• _EXERCISE AIM_: Write down exactly what lies from the line containing "Task: Click the Pack Tranquillité pink circle" to the end of the records, inclusive, and omit the pictures.

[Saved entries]
--------------------

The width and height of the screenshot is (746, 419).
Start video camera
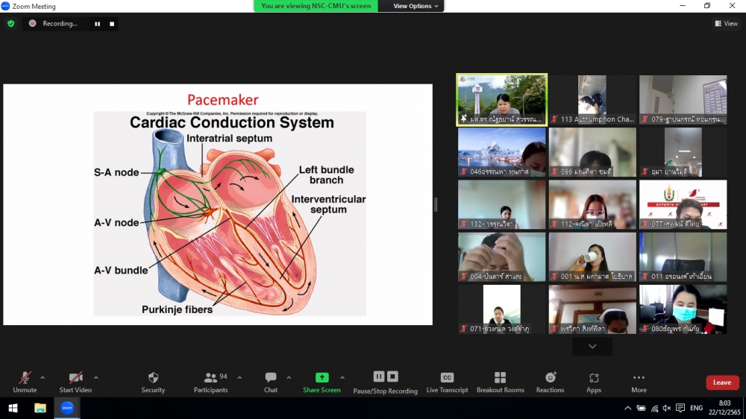coord(75,378)
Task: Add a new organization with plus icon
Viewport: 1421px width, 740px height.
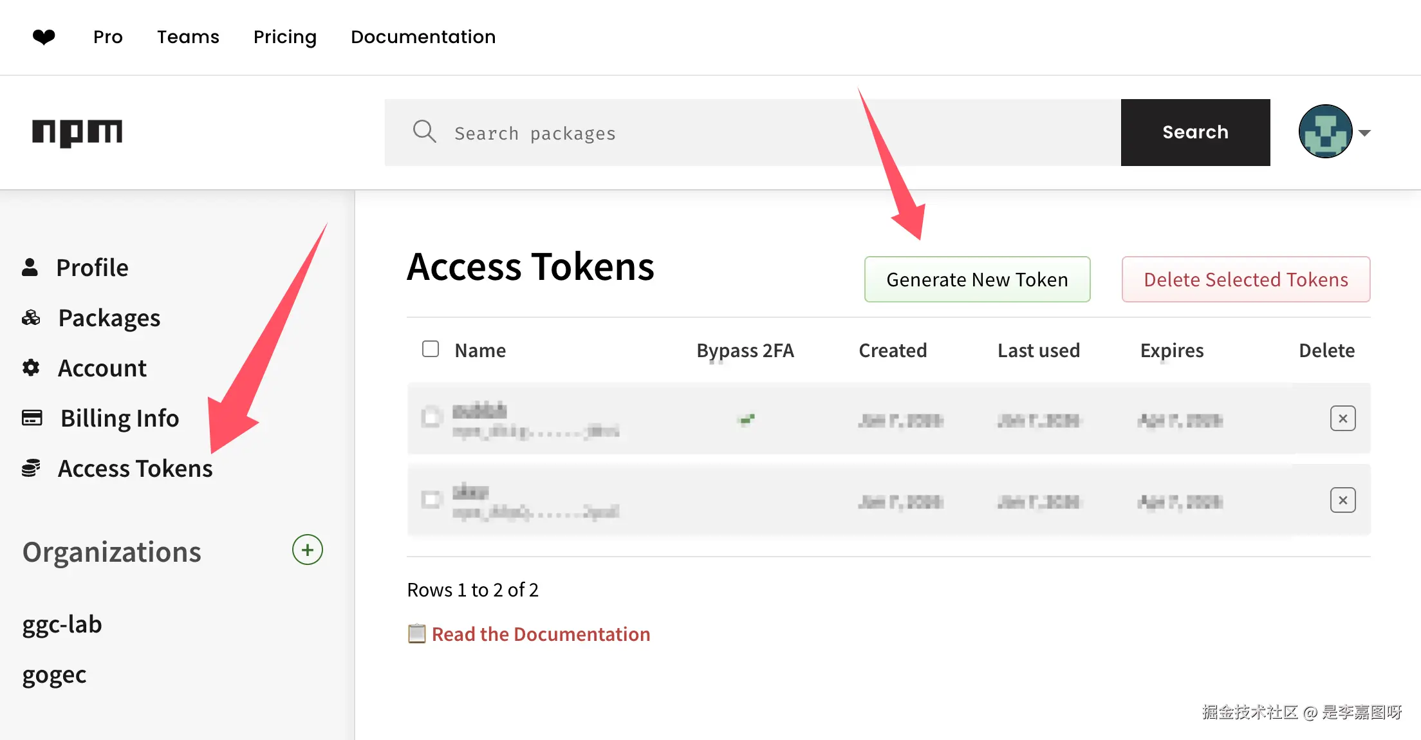Action: 307,550
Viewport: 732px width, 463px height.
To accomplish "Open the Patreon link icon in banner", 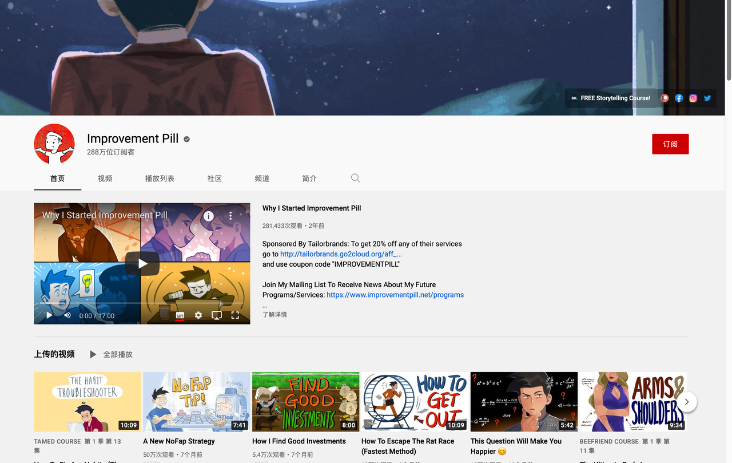I will point(665,98).
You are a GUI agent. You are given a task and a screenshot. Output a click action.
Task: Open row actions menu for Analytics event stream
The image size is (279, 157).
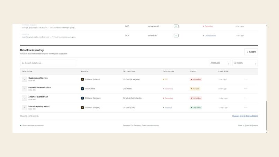point(246,98)
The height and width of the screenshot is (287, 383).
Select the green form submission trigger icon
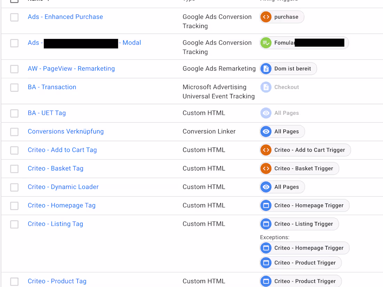point(266,42)
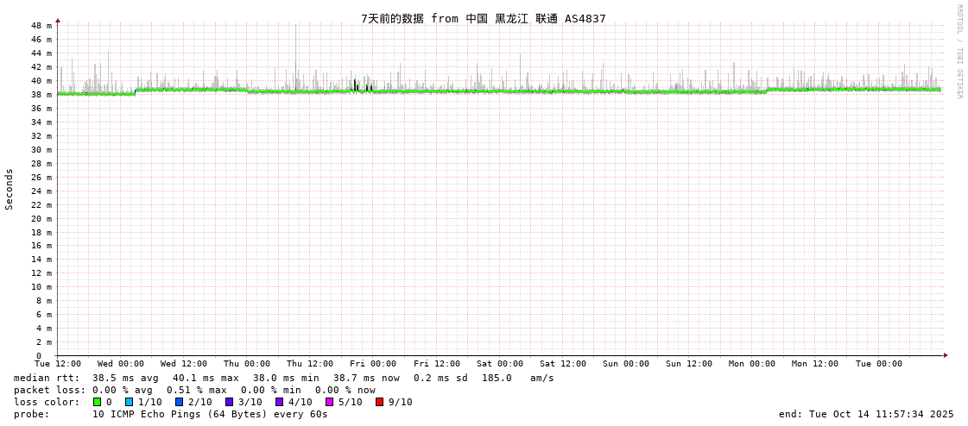Viewport: 968px width, 426px height.
Task: Select the Fri 00:00 time axis label
Action: click(x=373, y=364)
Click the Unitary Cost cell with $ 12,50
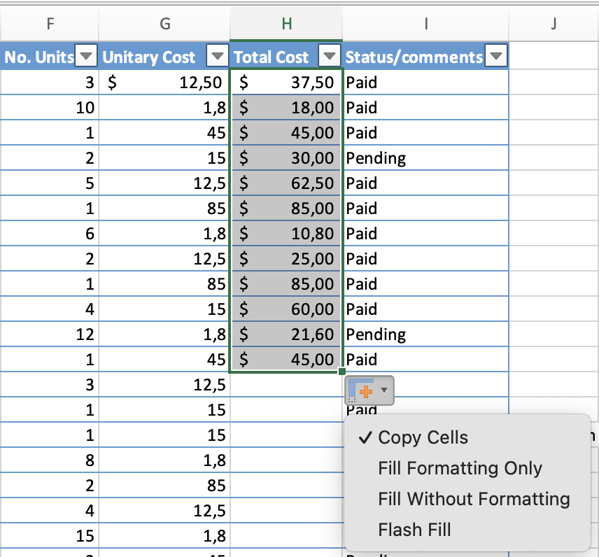This screenshot has width=599, height=557. coord(164,83)
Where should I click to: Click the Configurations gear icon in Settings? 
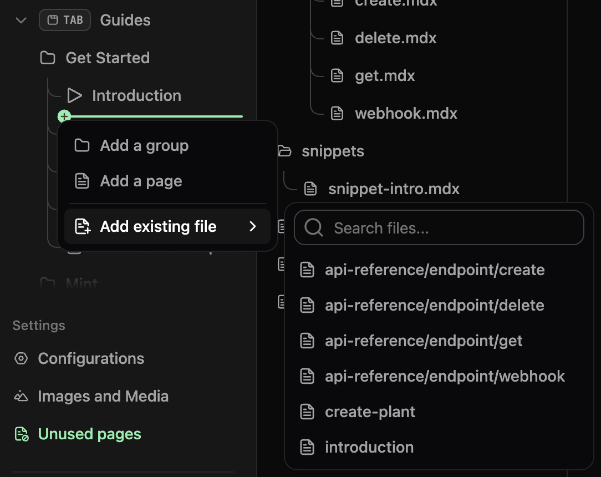[x=20, y=358]
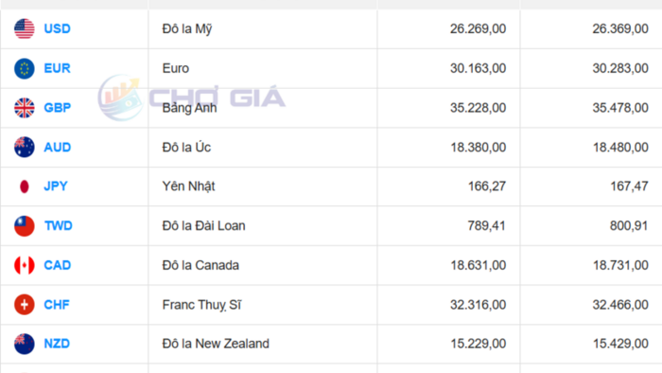Open the EUR currency link
662x373 pixels.
click(x=57, y=68)
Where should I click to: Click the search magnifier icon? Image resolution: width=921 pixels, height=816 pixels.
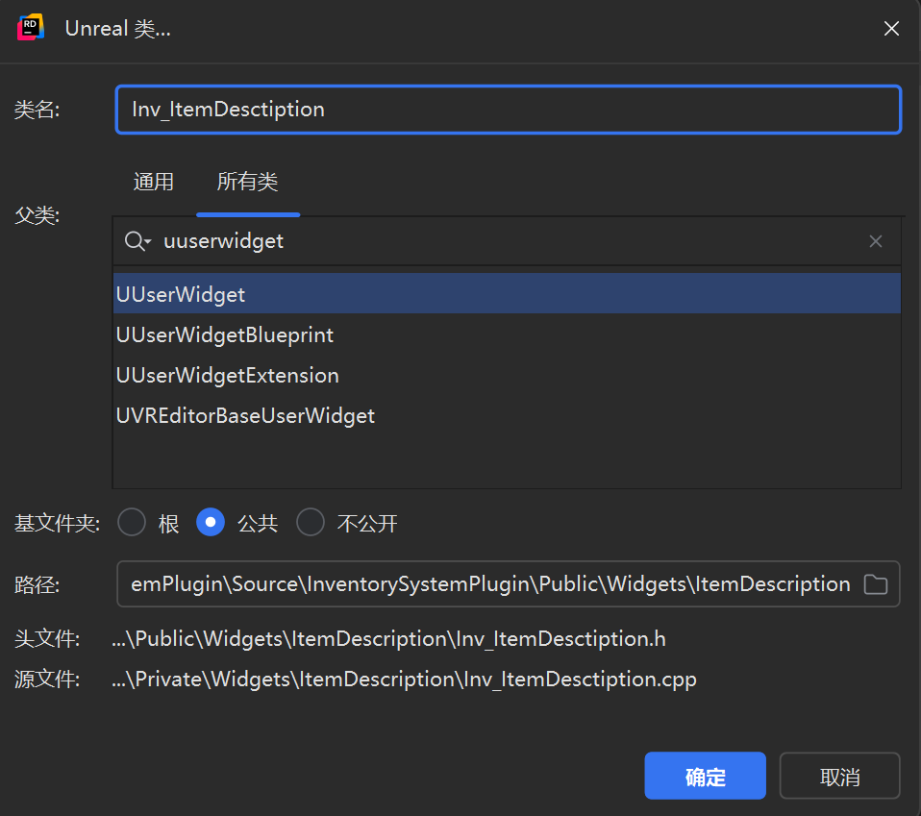(x=135, y=241)
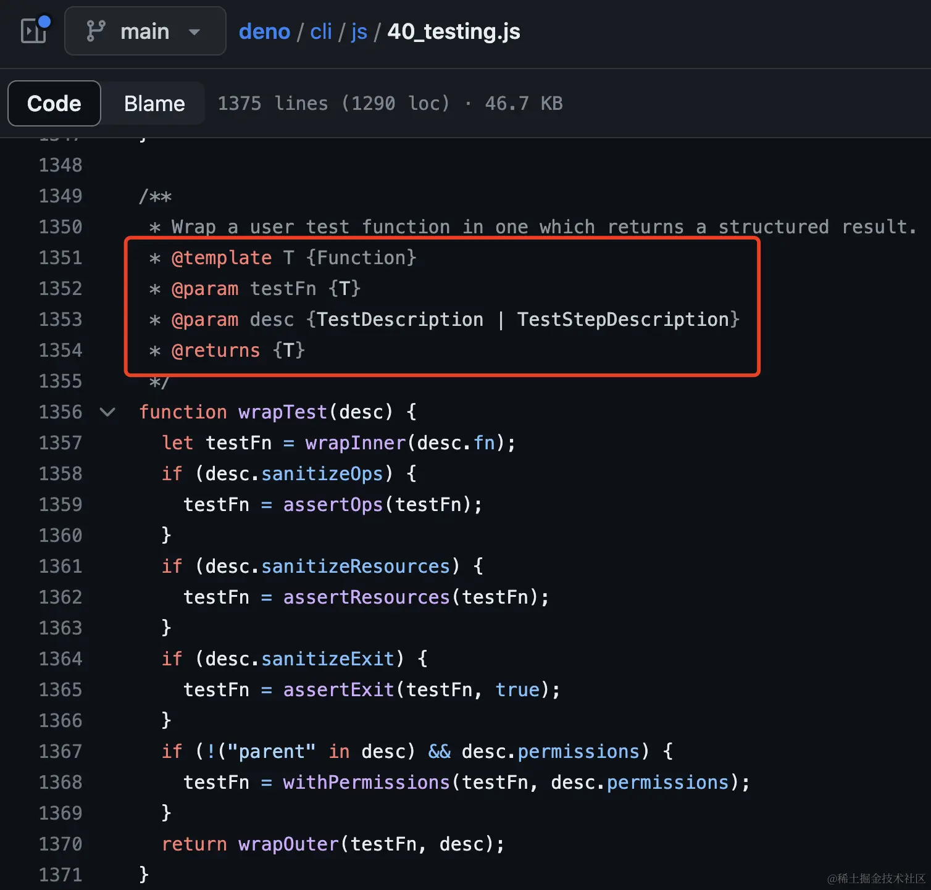Switch to the Blame view
This screenshot has height=890, width=931.
pos(154,103)
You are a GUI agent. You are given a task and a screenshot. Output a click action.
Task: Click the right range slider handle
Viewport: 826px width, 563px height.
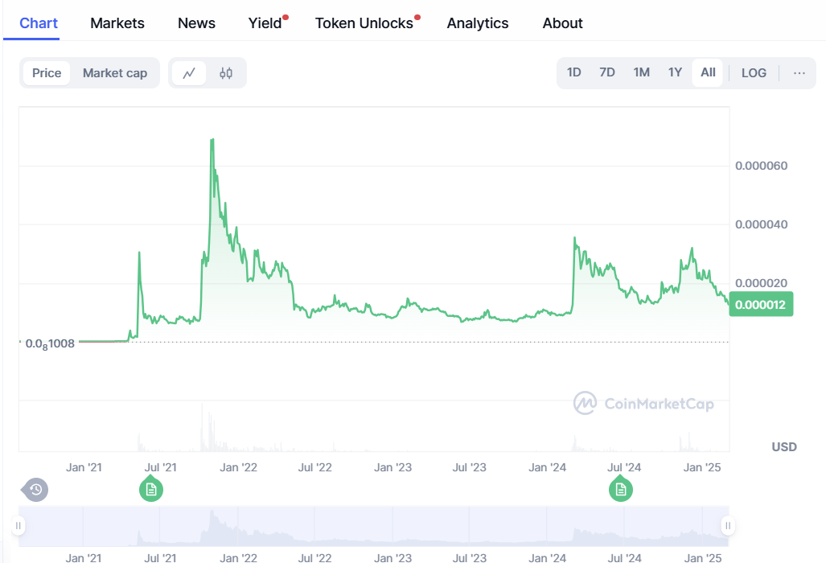pos(728,526)
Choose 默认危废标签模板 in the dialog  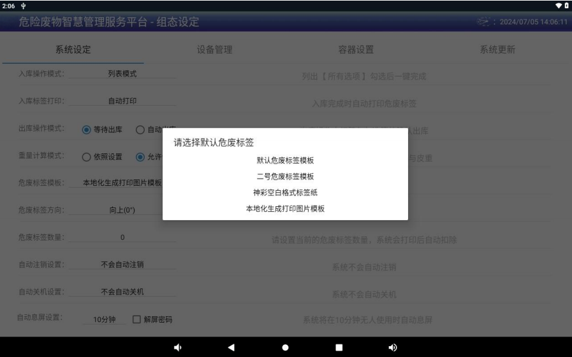285,160
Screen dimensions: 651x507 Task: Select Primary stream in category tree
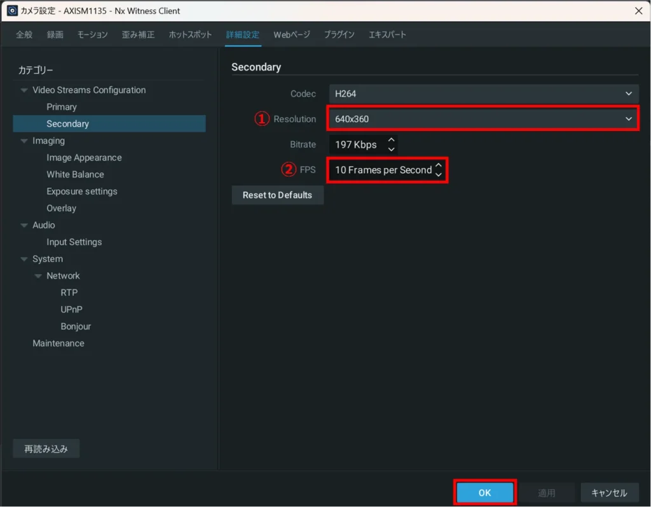click(x=62, y=107)
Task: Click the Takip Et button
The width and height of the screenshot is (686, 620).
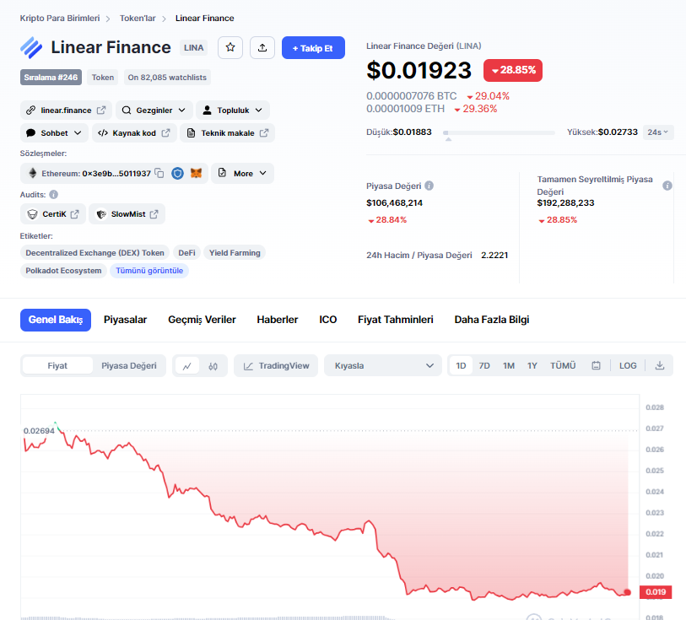Action: pyautogui.click(x=313, y=48)
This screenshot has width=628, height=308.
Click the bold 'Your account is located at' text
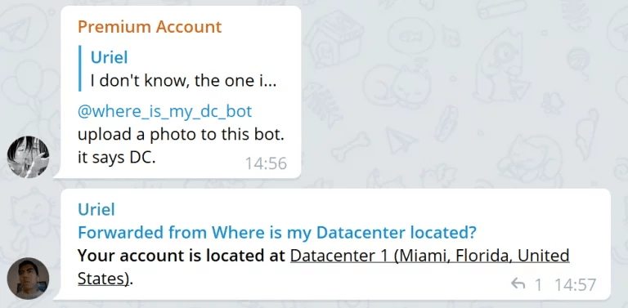pos(182,256)
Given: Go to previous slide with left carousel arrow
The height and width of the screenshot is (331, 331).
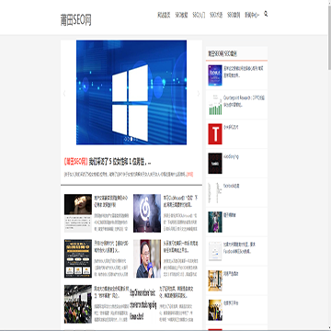Looking at the screenshot, I should [64, 94].
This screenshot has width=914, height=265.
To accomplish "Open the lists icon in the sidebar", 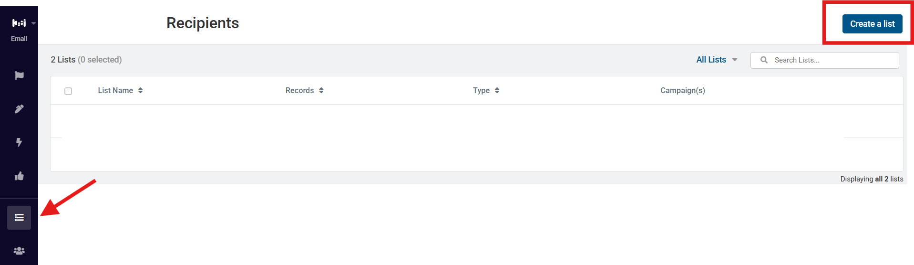I will click(x=19, y=218).
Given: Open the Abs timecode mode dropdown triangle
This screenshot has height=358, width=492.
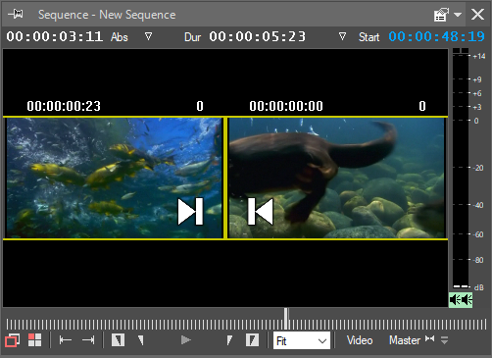Looking at the screenshot, I should [x=148, y=36].
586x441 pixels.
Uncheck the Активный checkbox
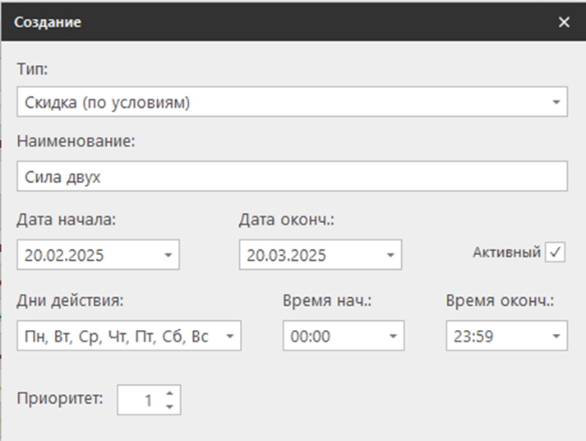pyautogui.click(x=556, y=253)
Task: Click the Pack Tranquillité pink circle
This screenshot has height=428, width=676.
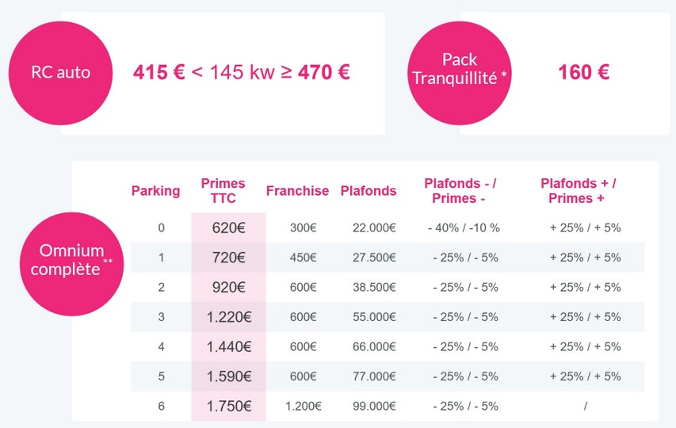Action: (460, 73)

--------------------

• _RESULT BELOW_:
Task: Click the Pack Tranquillité pink circle
This screenshot has height=428, width=676.
Action: (460, 73)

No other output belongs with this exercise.